■ Task directions: Please set down only the lines between the line containing "Click the 保存设置 button" and the end of the records, inclusive, exactly as they stand.

■ Dataset extract:
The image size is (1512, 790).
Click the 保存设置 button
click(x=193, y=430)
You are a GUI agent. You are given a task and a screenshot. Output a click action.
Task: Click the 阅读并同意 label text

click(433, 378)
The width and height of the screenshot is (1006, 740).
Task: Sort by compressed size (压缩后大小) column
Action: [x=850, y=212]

■ Task result:
Click the 保存设置 button
click(x=193, y=430)
You are a GUI agent. You are given a task and a screenshot. Output a click action.
Task: Click the 阅读并同意 label text

click(433, 378)
The width and height of the screenshot is (1006, 740).
Task: Sort by compressed size (压缩后大小) column
Action: [x=850, y=212]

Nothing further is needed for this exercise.